- **SHORT TASK**
From the rugby passage below, return word for word the stretch that begins at the words "It’s been an" and stops after the words "leadership of late.".

- **PASSAGE**

_____

Erm, it’s the gameplan again, stupid. 
People need to forget about what we haven’t got, and look a bit more at what we have.  As we noted a few weeks ago, a  midfield of McFadden and Earls would have plenty of running threat, and plenty of pace.  We need to build a plan of attack, and build it around the players’ strengths, not retreating behind fears about the size of players.  As the always incisive Emmet Byrne said on Off the Ball last week, we need to look at how we can hurt teams with what we have, instead of just hoping our defence will squeeze enough mistakes out of the opposition.  
It’s much the same with all our problems: the unbalanced backrow, the uncertainty at half-back, the size of our centres, the unchanging selections: they’d all be a lot less problematic if we played with a clearly identifiable, cohesive and well executed gameplan that everyone on the team bought into.

Six Nation Preview: The Joy of HECs

Part 2 of our Six Nations preview looks at what the HEC has thrown up, and how this might have a bearing on the international sphere.
It’s been an extremely positive tournament for both Scotland and Ireland. Scotland have their first quarter-finalist in 8 years and this has got to be good news for Robbo. For a start, he will have some players on the field who know what it takes to win close games, a facet of performance in which Scotland fell notably short in the RWC. True, Edinburgh weren’t exactly in the Pool of Death, but you still need to beat the teams in front of you – 2 away wins laced with cojones are positive signs, as is the try count – 17 – more than Scotland have managed in the last four Six Nations put together. In addition, the team is largely Scottish, and is well-marshalled by Greg Laidlaw at 10 – a position where Scotland have failed to find consistent leadership of late.
Ireland, in turn, have an unprecedented 3 quarter-finalists, with one guaranteed semi-finalist and the press full of breathless talk of a Munster-Leinster final. It’s all positive then, right? Possibly not. The contrast between and confused bumbling in the green shirt and the sure-footed confidence in the blue/white/red shirt has grown starker and starker since 2009, and, despite a decent RWC, it’s not clear anything is changed. Ulster are marshalled by the accents of Bloemfontein as much as Belfast, and Munster and Leinster operate to disparate gameplans. Talk is emerging of a new style and clearer attacking strategy, and it would want to, because Ireland frequently look an uneasy, confused hybrid of the two. The squad announcement was a flat affair, and there’s been little sense among the rugby public that Ireland can capitalise on the provinces’ dominance.

For England and Wales, the HEC did not augur well. England’s RWC squad was backboned by players from Leicester, Northampton and Bath (16 out of 30 including Thomas the Tank Engine, drafted in for Ted Sheridan). All 3 suffered merciless and record-breaking beatings at the hands of Irish provinces this year, which has given rise to hilarious hand-wringing in Blighty. Ackford thinks the solution is more English teams (no, really), Barnesy has started touting the Pro12 as the model, and Cockerill has pointed his pudgy fingers at the salary cap, referees, injuries, the heavy Christmas programme, the Catholic Church, Dick Cheney and the euro.

_____

- **INFORMATION PROVIDED**
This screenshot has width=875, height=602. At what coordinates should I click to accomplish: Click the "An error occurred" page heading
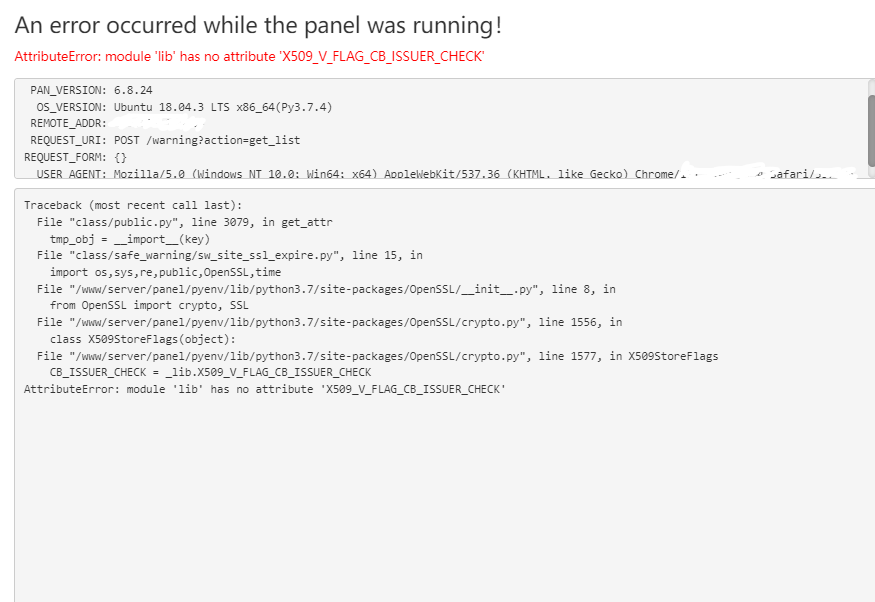pyautogui.click(x=258, y=23)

_____

- **RESPONSE**
It’s been an extremely positive tournament for both Scotland and Ireland. Scotland have their first quarter-finalist in 8 years and this has got to be good news for Robbo. For a start, he will have some players on the field who know what it takes to win close games, a facet of performance in which Scotland fell notably short in the RWC. True, Edinburgh weren’t exactly in the Pool of Death, but you still need to beat the teams in front of you – 2 away wins laced with cojones are positive signs, as is the try count – 17 – more than Scotland have managed in the last four Six Nations put together. In addition, the team is largely Scottish, and is well-marshalled by Greg Laidlaw at 10 – a position where Scotland have failed to find consistent leadership of late.